• WHAT THE EXERCISE ASKS: Could you copy each line of the entries that contains "Policy"?

• RECORDS SHOWN:
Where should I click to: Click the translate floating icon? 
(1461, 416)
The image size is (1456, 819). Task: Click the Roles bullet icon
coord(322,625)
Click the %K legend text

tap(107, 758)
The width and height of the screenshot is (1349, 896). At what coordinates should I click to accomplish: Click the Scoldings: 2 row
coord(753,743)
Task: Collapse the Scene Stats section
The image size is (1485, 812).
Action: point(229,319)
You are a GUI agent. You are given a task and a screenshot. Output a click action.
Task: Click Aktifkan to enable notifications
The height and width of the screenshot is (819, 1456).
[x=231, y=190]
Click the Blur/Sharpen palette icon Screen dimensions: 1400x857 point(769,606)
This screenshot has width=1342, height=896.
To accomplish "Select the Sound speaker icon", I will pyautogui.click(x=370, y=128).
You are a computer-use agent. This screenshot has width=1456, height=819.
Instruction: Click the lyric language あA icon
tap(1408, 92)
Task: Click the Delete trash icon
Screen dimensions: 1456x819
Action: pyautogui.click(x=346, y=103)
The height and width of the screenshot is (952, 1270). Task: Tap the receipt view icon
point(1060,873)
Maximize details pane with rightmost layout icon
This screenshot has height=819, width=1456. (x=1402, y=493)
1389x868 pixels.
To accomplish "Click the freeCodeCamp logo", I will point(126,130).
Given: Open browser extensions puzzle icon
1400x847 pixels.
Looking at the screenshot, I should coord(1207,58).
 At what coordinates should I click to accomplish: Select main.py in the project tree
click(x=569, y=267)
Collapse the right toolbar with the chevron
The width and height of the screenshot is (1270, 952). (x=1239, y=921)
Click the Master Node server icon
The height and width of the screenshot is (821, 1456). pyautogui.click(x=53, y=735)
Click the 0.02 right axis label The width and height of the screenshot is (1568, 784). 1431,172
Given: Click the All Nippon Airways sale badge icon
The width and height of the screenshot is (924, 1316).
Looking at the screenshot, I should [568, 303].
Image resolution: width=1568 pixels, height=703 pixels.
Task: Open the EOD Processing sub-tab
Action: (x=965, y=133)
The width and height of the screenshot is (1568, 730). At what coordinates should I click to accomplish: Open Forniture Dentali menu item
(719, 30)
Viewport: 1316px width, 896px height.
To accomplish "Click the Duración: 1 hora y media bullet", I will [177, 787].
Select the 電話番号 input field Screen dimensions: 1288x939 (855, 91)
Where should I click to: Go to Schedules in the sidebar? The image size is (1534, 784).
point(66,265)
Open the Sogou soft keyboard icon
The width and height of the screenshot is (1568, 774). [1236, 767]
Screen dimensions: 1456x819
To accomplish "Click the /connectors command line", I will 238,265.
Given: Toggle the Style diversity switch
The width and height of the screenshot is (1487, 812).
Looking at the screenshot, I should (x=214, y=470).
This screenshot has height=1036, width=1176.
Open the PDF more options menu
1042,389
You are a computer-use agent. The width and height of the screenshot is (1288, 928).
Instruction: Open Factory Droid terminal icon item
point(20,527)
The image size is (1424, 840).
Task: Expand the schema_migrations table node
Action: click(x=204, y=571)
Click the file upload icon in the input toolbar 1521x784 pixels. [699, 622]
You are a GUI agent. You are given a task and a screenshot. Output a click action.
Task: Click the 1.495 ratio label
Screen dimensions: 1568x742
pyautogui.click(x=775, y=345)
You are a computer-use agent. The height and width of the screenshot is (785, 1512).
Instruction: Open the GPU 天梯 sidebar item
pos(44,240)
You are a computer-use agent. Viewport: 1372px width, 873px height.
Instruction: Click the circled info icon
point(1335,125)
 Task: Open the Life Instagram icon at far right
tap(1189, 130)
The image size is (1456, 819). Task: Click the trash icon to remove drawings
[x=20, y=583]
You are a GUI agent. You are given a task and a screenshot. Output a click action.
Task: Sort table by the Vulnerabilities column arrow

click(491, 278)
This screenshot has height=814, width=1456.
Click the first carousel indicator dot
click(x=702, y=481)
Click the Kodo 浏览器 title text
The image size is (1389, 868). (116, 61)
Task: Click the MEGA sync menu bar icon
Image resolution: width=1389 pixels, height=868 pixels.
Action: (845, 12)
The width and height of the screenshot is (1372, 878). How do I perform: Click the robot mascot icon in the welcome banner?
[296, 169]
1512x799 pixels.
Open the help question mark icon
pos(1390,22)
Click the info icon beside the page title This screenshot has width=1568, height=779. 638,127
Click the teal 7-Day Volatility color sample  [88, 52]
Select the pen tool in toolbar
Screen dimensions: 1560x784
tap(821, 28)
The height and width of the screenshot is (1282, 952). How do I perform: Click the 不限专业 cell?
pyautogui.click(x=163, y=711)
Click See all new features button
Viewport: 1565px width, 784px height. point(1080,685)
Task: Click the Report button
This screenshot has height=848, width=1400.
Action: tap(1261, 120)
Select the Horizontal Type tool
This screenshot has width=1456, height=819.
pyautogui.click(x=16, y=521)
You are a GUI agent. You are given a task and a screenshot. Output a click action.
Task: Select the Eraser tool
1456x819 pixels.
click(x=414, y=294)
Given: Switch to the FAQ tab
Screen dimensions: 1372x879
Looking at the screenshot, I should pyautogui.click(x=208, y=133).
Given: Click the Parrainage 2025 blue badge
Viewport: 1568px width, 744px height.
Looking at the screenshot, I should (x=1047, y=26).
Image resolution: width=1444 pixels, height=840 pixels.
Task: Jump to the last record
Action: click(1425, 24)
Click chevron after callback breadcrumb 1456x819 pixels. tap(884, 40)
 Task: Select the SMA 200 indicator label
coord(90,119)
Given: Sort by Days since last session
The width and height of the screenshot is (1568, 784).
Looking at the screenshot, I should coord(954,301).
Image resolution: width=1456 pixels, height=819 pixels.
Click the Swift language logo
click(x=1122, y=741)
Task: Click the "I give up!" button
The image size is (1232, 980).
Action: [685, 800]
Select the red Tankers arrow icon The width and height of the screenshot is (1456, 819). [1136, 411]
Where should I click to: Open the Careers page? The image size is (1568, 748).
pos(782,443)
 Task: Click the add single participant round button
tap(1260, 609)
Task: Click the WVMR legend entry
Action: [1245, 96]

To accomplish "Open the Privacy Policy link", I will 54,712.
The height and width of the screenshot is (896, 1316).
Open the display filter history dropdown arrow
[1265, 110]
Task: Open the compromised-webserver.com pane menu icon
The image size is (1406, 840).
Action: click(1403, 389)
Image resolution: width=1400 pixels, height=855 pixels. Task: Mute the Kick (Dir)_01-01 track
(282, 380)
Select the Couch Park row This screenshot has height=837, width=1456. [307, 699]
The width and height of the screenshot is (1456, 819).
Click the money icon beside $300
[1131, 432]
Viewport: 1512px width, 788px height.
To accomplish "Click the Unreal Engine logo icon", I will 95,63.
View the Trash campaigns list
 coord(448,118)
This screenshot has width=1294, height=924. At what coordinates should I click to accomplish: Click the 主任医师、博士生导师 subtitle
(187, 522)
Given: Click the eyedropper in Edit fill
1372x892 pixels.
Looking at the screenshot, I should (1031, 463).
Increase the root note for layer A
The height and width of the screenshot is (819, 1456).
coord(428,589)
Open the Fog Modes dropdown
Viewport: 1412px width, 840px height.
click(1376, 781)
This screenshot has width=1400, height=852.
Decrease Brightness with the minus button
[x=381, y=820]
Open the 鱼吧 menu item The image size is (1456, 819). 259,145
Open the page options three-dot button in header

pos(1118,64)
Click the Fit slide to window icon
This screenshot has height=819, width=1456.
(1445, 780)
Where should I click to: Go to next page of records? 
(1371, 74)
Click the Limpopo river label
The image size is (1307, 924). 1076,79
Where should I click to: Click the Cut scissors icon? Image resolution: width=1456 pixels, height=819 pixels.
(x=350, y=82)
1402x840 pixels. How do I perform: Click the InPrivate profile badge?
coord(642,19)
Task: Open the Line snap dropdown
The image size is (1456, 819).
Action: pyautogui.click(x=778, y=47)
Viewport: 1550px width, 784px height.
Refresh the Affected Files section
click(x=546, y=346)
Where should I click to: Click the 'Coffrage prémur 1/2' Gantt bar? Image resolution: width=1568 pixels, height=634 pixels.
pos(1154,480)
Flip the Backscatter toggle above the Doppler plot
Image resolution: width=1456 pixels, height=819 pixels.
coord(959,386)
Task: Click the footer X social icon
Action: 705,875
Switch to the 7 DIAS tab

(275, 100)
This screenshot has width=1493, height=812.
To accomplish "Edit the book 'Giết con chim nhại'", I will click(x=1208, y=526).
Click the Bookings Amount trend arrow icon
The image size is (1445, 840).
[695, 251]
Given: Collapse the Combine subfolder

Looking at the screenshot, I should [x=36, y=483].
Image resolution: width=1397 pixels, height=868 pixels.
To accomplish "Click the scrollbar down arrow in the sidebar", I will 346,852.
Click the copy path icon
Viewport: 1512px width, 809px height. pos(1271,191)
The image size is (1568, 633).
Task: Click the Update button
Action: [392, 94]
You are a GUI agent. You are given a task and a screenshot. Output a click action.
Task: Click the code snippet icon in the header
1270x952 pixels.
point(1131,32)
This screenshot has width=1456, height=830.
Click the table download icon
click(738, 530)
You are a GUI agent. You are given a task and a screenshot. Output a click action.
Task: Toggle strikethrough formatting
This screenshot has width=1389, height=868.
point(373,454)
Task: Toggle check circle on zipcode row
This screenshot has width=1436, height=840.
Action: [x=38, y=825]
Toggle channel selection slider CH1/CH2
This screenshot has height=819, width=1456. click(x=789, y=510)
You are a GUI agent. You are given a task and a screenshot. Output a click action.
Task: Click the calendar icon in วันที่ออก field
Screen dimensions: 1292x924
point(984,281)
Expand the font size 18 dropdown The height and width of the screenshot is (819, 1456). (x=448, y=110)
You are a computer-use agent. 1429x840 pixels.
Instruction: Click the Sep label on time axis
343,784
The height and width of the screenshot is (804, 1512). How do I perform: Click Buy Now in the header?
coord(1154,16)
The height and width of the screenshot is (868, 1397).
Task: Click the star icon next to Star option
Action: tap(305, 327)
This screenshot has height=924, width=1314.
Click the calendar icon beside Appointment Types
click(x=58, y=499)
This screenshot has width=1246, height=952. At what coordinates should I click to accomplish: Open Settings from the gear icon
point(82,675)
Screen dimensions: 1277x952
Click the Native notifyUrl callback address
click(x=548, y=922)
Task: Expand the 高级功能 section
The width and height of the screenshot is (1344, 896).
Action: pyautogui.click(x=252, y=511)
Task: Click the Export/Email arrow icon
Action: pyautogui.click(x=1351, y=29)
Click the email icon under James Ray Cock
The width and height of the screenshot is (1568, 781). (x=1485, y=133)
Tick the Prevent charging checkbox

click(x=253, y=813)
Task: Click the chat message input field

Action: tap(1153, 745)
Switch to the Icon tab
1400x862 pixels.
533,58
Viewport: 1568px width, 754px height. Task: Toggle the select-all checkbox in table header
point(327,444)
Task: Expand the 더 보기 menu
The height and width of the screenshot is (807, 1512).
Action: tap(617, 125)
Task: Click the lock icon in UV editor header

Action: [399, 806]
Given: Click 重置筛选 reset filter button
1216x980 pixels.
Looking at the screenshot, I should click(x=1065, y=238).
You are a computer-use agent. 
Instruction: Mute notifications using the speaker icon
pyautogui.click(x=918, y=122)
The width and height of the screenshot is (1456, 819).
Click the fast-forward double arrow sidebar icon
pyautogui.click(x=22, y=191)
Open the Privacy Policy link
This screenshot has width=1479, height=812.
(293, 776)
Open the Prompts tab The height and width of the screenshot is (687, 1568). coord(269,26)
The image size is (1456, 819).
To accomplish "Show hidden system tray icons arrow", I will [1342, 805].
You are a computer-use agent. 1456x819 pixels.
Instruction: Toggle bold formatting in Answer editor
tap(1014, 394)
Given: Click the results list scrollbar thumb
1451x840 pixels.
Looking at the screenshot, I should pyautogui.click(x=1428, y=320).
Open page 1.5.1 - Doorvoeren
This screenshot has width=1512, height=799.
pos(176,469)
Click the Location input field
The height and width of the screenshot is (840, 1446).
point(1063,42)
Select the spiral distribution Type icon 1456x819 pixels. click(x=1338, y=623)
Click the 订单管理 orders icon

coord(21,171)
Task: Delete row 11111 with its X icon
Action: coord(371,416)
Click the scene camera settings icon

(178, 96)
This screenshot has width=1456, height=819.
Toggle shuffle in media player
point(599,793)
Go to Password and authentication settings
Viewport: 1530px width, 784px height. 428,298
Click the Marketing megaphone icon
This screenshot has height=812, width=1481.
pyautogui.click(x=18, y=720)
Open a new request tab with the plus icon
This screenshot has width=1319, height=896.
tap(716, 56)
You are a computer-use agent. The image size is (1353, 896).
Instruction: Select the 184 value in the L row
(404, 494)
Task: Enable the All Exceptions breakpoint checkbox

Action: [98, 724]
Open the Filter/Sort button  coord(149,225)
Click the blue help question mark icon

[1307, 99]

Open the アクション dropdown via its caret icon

• OUTPUT OF THE EXERCISE:
To accomplish "Open the Privacy Policy link", I will 54,712.
Open the Privacy Policy link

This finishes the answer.